Task details:
Repeat each record exactly, skipping the pictures.

Given entries:
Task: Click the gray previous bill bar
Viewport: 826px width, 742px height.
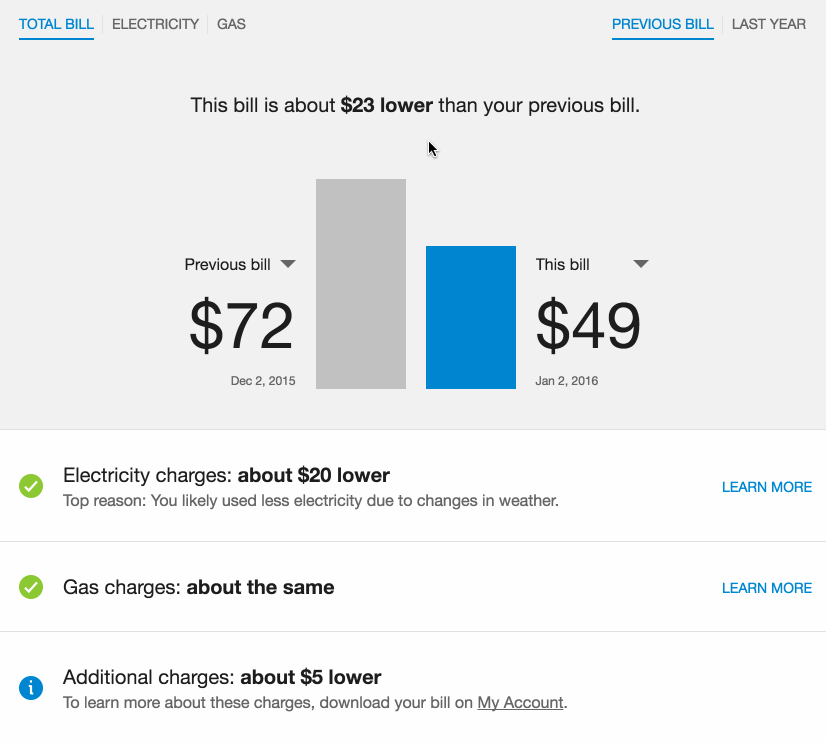Action: [x=361, y=284]
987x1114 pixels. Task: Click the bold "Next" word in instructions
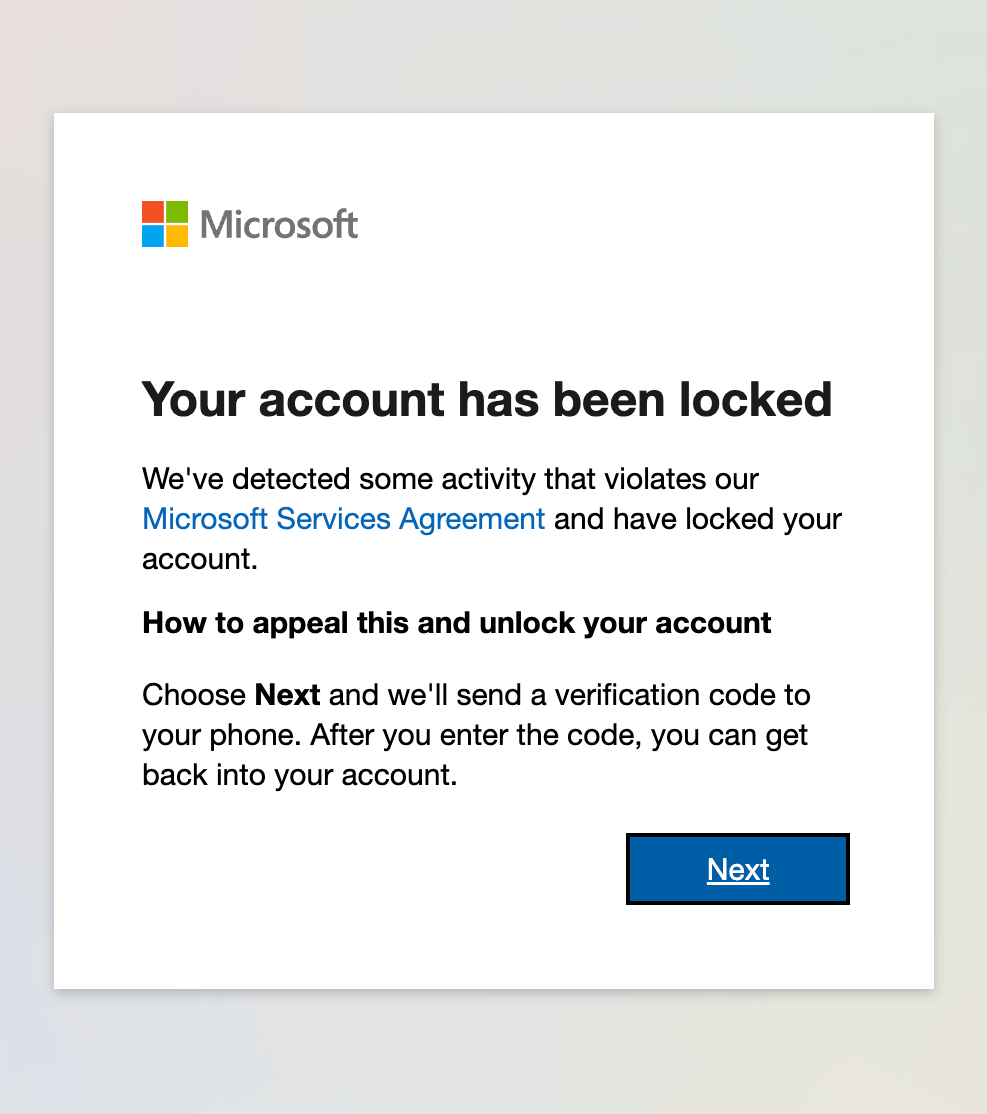point(287,695)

Response area:
Task: Click the gray previous bill bar
Viewport: 826px width, 742px height.
Action: [x=361, y=284]
987x1114 pixels. Task: Click the bold "Next" word in instructions
point(287,695)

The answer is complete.